Tears can still stream down my face when I think of
those days. How much my life changed because of our struggles.
And while I can dwell on the sadness, I can also
dwell on the path it’s taken me. I have become a nurse, and meet women in
pregnancy crises on occasion in the ER where I work. I have reassured them,
told them it’s okay to be heartbroken, and offered what support I can, and
encouraged them to talk about their losses and join support groups and other
places to express their pain. I had one patient I had helped a few months
earlier, return with a family member one day, and throw her arms around me and
hug me and tell me how much her life had changed because I had validated her
feelings of loss, and tell me about the help she was getting. The woman was
barely recognizable because the weight was lifted.

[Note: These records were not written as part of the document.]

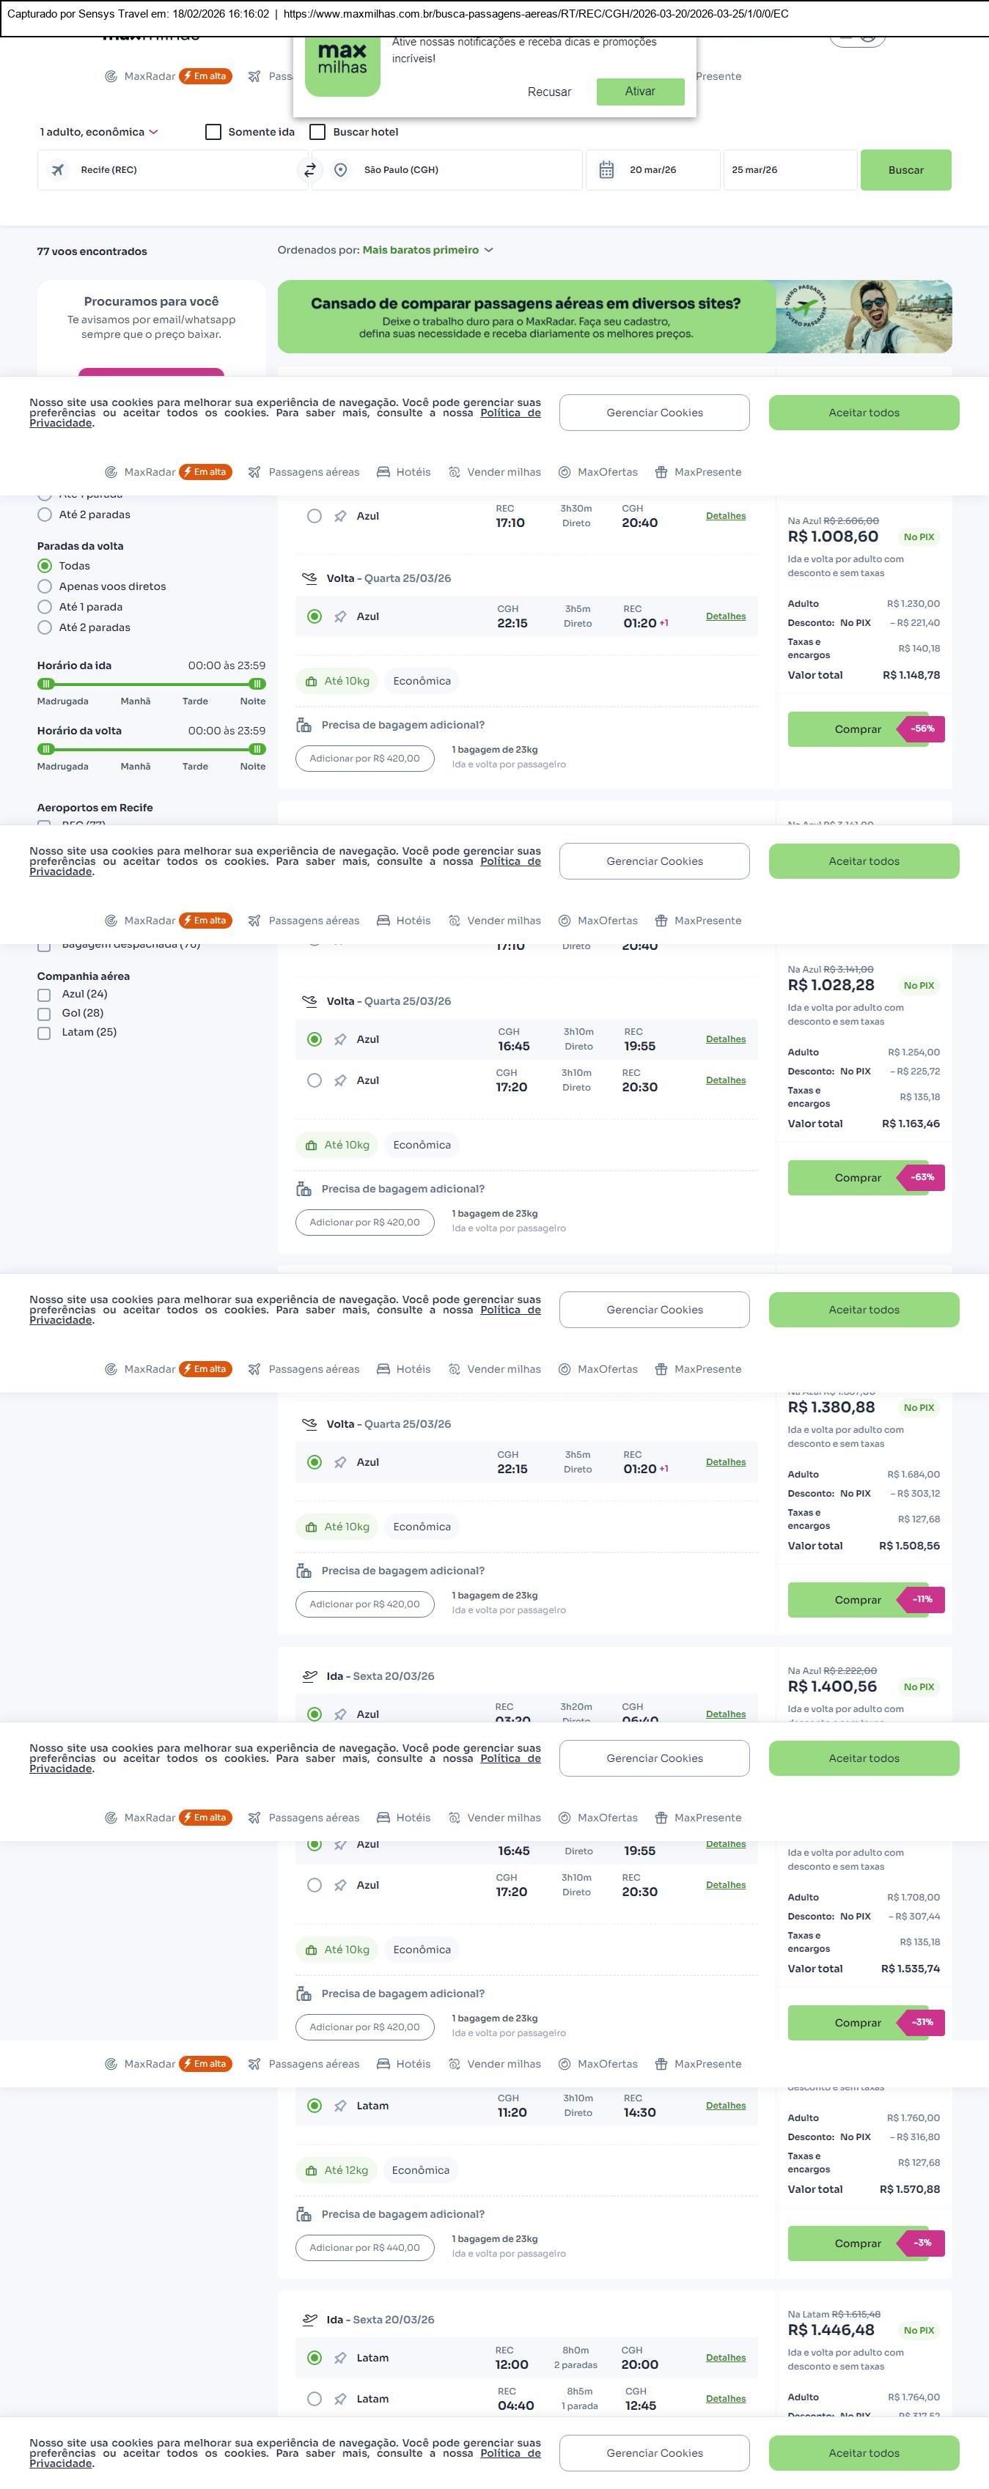This screenshot has height=2489, width=989.
Task: Enable the 'Somente ida' checkbox
Action: pos(214,132)
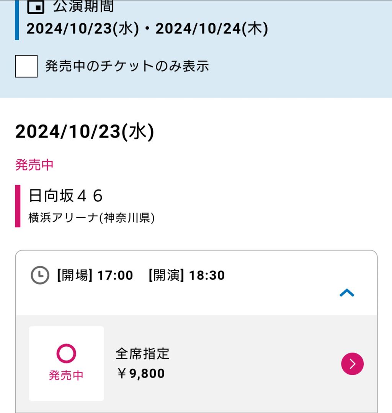The width and height of the screenshot is (392, 413).
Task: Click the 日向坂４６ artist name
Action: (65, 196)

I don’t like to think that I had to suffer so much
to become someone who could offer that kind of help, but I also know my losses
changed me on a molecular level. It deepened many relationships, and showed me
the flaws in others, and I’ve accepted all of it as best I can.
I resist strongly the idea that “everything happens
for a reason.” In fact, I prefer to think that my suffering is random, just as
everyone else’s is. It’s not a product of being a bad person, or being a good
person who “didn’t deserve that.”
Instead, I look at the inner strength I was pre-wired with and developed
more fully as a result of my losses, and bask in the friendships and
relationships that have stood the test of that difficult and deeply emotional
time.
And as I sit on the Coast tomorrow night, I will
take Jacob’s ashes with me, and hold them in my hand, and just tell him I love
him, miss him, and wish he could be there with me.
Thanks to everyone who has been there.
Thanks to everyone who is here with us now.